Kelly’s eyes filled with tears as well. He went to her and wrapped his arms around her to keep her from falling, cradling her like a child, pulling her head back against his chest, because it was now his time to be strong for her, to set whatever thoughts he had aside for a while, and even the dissonant part of his mind refused to cackle its I told you so at this moment, because there was someone hurt in his arms, and this wasn’t the time for that. They stood together for a few minutes while the others watched with a mixture of personal unease and professional detachment.

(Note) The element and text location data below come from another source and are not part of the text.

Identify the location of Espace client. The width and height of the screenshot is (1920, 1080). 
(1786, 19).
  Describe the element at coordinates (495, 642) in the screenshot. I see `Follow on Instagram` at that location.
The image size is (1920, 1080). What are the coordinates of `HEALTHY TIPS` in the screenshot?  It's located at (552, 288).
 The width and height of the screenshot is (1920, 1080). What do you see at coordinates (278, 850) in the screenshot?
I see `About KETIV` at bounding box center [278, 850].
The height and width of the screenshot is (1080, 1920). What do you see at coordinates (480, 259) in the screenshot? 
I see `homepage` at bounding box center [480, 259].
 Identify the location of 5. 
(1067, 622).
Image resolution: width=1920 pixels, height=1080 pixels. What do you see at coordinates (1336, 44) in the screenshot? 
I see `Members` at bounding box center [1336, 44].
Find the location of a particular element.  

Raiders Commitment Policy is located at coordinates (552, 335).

‘I’ve been trying,’ she said presently, ‘I really have – but I was so scared.’

‘It’s okay,’ Kelly told her, not quite catching what she had just said. ‘You were there for me, and now it’s my turn to be here for you.’

‘But -‘ She started sobbing again, and it took a minute or so before she got it out. ‘I’m not what you think I am.’

Kelly let a smile creep into his voice as he missed the second warning. ‘You don’t know what I think, Pammy. It’s okay. Really.’ He’d concentrated so hard on the girl in his arms that he hadn’t noticed Sarah Rosen at his side.

‘Pam, how about we take a little walk?’ Pam nodded agreement, and Sarah led her outside, leaving Kelly to look at Sam.

‘You are a mensch,’ Rosen announced with satisfaction at his earlier diagnosis of the man’s character. ‘Kelly, how close is the nearest town with a pharmacy?’

‘Solomons, I guess. Shouldn’t she be in a hospital?’

‘I’ll let Sara make the call on that, but I suspect it’s not necessary.’

Kelly looked at the bottle still in his hand. ‘Well, I’m going to deep-six these damned things.’

‘No! ‘ Rosen snapped. ‘I’ll take them. They all carry lot numbers. The police can identify the shipment that was diverted. I’ll lock them up on my boat.’

‘So what do we do now?’

‘We wait a little while.’

Sarah and Pam came back in twenty minutes later, holding hands like mother and daughter. Pam’s head was up now, though her eyes were still watery.

‘We got a winner here, folks,’ Sarah told them. ‘She’s been trying for a month all by herself.’

‘She says it isn’t hard,’ Pam said.

‘We can make it a lot easier,’ Sarah assured her. She handed a list to her husband. ‘Find a drugstore. John, get your boat moving. Now.’